**Your goal**
Reproduce word for word the lines of the records that run from the line with "The width and height of the screenshot is (1866, 856)." up to and including the line with "I want to click on reactions-summary: 232, so".

(Data to use)

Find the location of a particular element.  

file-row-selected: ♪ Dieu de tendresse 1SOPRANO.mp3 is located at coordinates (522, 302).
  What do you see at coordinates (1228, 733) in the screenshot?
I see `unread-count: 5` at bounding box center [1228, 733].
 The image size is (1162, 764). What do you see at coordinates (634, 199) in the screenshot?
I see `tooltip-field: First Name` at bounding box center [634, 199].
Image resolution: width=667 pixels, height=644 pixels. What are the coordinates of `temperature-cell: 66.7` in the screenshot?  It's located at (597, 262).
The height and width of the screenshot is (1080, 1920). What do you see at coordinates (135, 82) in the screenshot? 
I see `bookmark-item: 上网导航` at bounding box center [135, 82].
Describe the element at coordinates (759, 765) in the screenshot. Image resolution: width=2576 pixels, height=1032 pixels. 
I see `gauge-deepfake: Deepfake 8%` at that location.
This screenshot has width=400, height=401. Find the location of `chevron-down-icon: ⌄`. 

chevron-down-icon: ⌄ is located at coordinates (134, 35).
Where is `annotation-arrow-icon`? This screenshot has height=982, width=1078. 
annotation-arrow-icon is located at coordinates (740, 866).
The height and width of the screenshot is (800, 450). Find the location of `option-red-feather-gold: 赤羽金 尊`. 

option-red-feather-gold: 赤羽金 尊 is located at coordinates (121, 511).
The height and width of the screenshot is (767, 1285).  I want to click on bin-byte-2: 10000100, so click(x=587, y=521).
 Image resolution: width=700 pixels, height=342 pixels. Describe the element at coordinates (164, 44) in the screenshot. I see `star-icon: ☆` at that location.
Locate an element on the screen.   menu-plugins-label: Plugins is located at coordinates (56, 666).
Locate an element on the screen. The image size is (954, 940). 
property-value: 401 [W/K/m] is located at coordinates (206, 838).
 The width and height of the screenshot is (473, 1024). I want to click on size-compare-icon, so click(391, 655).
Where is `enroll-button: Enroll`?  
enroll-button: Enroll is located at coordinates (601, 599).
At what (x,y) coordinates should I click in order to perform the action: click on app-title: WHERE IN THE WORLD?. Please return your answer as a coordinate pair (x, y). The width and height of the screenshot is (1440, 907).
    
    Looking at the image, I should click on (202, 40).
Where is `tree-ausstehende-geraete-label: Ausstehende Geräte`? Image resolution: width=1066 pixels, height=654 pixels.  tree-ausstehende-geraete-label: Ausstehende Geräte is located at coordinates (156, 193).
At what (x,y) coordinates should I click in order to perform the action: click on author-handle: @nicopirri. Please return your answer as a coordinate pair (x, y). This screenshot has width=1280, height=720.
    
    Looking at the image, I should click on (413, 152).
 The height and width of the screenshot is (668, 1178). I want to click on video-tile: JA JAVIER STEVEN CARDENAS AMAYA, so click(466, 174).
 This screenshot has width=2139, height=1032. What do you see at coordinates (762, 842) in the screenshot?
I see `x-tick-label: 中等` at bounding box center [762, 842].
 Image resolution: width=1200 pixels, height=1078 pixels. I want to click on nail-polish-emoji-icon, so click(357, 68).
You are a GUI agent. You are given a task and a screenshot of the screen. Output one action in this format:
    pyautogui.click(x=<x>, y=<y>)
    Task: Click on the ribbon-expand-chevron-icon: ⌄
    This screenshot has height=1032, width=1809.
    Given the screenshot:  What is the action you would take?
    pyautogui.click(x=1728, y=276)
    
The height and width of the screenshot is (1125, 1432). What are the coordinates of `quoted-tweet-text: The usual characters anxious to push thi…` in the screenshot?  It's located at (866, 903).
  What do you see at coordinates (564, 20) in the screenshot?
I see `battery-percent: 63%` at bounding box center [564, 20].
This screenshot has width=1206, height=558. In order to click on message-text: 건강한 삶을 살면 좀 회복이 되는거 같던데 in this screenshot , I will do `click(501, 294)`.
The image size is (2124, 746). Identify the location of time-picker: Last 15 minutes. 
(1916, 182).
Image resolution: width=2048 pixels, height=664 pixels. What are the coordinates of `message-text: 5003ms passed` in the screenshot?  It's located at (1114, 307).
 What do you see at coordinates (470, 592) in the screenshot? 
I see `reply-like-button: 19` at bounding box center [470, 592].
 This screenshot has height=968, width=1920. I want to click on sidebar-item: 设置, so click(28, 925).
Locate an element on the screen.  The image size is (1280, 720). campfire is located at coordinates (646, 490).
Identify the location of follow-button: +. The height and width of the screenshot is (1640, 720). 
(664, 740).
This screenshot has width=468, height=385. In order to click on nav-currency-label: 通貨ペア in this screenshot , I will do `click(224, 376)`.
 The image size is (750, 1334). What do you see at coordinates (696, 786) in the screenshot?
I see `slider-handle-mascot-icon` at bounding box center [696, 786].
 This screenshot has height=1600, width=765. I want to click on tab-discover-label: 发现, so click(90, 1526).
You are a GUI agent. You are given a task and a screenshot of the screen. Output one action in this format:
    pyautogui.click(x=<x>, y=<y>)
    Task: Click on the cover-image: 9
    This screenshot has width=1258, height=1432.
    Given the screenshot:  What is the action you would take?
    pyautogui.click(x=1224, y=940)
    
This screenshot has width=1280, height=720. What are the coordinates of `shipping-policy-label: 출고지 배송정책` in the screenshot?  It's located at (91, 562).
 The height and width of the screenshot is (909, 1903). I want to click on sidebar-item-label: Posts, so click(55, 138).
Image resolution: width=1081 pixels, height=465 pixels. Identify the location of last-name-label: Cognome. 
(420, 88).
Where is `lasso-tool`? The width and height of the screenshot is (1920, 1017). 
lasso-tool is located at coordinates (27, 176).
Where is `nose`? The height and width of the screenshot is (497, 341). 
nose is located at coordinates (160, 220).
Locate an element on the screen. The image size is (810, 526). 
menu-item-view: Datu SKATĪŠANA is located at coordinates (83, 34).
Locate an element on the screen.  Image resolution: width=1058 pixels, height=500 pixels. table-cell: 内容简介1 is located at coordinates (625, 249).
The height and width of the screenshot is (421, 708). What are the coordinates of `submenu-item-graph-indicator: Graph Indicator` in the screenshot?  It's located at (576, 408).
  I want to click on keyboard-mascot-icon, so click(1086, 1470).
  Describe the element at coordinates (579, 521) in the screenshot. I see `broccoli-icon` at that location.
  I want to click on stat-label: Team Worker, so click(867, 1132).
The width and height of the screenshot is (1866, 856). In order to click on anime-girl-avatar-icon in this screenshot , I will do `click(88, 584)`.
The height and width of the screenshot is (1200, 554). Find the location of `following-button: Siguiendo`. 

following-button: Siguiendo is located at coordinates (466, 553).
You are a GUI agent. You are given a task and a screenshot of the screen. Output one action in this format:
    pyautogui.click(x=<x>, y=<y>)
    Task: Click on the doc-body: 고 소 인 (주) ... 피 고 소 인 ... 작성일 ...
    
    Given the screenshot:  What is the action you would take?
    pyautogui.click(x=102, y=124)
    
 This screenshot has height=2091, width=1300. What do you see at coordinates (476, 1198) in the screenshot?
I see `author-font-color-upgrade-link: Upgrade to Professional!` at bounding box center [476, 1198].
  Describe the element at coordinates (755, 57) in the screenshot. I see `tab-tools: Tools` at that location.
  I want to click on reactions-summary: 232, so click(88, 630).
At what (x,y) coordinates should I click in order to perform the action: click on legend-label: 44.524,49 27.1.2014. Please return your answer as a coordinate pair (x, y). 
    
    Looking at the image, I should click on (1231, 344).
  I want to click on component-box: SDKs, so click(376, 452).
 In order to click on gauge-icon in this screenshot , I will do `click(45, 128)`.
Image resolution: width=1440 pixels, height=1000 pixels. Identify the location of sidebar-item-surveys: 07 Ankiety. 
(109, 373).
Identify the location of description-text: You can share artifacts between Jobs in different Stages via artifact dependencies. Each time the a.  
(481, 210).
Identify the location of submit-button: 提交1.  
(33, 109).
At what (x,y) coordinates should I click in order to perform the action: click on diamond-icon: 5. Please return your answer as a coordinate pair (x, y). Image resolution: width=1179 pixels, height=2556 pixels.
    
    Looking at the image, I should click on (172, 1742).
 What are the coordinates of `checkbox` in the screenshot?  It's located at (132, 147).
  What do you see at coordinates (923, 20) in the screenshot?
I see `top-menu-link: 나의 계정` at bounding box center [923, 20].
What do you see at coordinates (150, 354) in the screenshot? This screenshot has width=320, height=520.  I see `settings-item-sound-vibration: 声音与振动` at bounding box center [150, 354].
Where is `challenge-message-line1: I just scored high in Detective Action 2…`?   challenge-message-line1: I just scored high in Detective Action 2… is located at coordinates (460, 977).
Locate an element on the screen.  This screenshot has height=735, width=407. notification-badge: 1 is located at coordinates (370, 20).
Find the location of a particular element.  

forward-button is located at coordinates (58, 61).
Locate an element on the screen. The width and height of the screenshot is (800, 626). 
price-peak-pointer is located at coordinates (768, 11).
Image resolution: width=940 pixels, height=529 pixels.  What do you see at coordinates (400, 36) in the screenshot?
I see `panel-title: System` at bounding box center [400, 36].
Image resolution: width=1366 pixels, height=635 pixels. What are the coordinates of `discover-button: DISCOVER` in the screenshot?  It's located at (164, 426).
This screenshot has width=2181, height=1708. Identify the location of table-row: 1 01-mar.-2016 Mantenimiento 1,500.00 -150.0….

(End Data to use)

**Response for this exercise**
The width and height of the screenshot is (1866, 856). In order to click on anime-girl-avatar-icon in this screenshot , I will do `click(88, 584)`.
The height and width of the screenshot is (1200, 554). Find the location of `following-button: Siguiendo`. 

following-button: Siguiendo is located at coordinates (466, 553).
You are a GUI agent. You are given a task and a screenshot of the screen. Output one action in this format:
    pyautogui.click(x=<x>, y=<y>)
    Task: Click on the doc-body: 고 소 인 (주) ... 피 고 소 인 ... 작성일 ...
    
    Given the screenshot:  What is the action you would take?
    pyautogui.click(x=102, y=124)
    
 This screenshot has height=2091, width=1300. What do you see at coordinates (476, 1198) in the screenshot?
I see `author-font-color-upgrade-link: Upgrade to Professional!` at bounding box center [476, 1198].
  Describe the element at coordinates (755, 57) in the screenshot. I see `tab-tools: Tools` at that location.
  I want to click on reactions-summary: 232, so click(88, 630).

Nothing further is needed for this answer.